Live Video.
I'm watching the live broadcast from Felix Baumgartners ascent toward the edge of space.
He's going the (moderately) slow way, at least compared to a rocket, his helium balloon is rising at almost a thousand feet per minute.
94,460 feet.
18 miles up.
102,000 feet now, the point at which Joe Kittinger jumped to make the highest ever parachute jump. Ascent slowing...........
He's going to jump.
128,000 feet
"popping the canopy....."
128,000 feet
"popping the canopy....."
This is Felix Baumgartner's latest attempt to go beyond the furthest barriers set to man.
Sadly submerged in corporate sponsor branding. You'd be forgiven for thinking this is Red-Bull's idea, as you hear "Red Bull/Stratos being name-checked every few moments. But it's not. It's Baumgartner's mission.
Red Bull/Stratos are just the corporate sponsors, they're the moneybags, the facilitators, not the drivers. Just a necessary evil.
The highest any man has been in a balloon, is likely to be exceeded.
No sustained flight powered airplane is capable of this altitude. Oh yes, the X-15 rocketplane, launched from beneath the wing of a bomber in the stratosphere, has achieved a higher peak, 325,000ft.
Alexandr Fedotov, a Russian pilot holds the world altitude record, set on August 31, 1977, when his MiG E-266M reached 123,523 feet. That's still the limit for any plane that took off and landed itself.
And that again was an artificial lunge into the void, not something that could be sustained. Just an upward blip.
The highest sustained altitude flight for any plane is 85,000ft, held by the Lockheed SR71 Blackbird. He's currently 35,000 feet above that. Amazing. Incredible.
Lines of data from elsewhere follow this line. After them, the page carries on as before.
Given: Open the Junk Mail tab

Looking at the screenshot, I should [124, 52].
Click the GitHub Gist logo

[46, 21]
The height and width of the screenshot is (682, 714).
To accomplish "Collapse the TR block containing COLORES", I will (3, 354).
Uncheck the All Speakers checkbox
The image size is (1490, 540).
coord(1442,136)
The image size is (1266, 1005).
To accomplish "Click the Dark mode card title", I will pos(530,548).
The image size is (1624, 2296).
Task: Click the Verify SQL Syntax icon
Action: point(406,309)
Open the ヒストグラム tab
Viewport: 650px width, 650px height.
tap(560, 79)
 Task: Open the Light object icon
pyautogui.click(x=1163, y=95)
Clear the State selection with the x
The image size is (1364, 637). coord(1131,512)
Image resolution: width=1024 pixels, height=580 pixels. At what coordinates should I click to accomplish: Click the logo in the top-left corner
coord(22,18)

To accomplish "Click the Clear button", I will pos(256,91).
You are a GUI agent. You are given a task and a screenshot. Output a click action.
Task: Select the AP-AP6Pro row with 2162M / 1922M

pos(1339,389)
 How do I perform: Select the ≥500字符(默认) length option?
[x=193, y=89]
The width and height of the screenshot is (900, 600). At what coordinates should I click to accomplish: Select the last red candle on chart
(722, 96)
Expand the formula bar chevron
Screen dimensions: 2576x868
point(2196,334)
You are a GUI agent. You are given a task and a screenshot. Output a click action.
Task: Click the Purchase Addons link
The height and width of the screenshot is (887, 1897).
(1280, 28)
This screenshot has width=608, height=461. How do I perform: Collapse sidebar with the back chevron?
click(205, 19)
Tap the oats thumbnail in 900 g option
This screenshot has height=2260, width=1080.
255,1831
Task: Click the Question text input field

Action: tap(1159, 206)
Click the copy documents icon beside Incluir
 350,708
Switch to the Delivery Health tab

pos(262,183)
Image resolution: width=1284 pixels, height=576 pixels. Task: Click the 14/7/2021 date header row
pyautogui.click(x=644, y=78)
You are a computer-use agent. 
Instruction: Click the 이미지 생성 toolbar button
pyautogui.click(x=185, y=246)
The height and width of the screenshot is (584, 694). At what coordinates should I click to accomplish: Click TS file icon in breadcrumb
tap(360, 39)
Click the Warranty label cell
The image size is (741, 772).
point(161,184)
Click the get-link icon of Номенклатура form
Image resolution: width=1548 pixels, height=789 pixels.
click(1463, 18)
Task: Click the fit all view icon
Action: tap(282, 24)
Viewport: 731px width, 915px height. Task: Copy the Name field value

http://www.redbullstratos.com/live/
That was incredibly amazing. Thank you for posting it.
ReplyDeletexxx
Dangerous stuff, that. Very very high altitude jumps have been done before, of course, at least one ended in death. Kittinger, who broke a few altitude jumping records got a leak in his glove so it swelled to like twice the size of the other (but he recovered fully).
ReplyDeleteA very interesting topic.
Somewhere in my files I have a book by an ex S.A.S. trooper, Charles 'Nish' Bruce, who was the first member of special forces to parachute into the Falkland islands, and wrote under the pseudonym 'Tom Read'. He set out to beat the record, some years ago.
ReplyDeleteSadly, he suffered from PTSD, and on leaving the army went though severe depression and some psychotic episodes, leading to him having several stays in a psychiatric hospital ward, when he was a danger to others, and to himself. Prior to that, he had worked with Kittinger, and Baikonur Space Centre, where he was fitted with a spacesuit for the jump. His book, Freefall, http://www.amazon.co.uk/Freefall-Tom-Read/dp/0751526592, is in turns a story of heroism, and a tragedy of a man losing his battle with inner demons.
'Nish' ended his life by stepping out of a light aircraft, above Oxfordshire, without a parachute.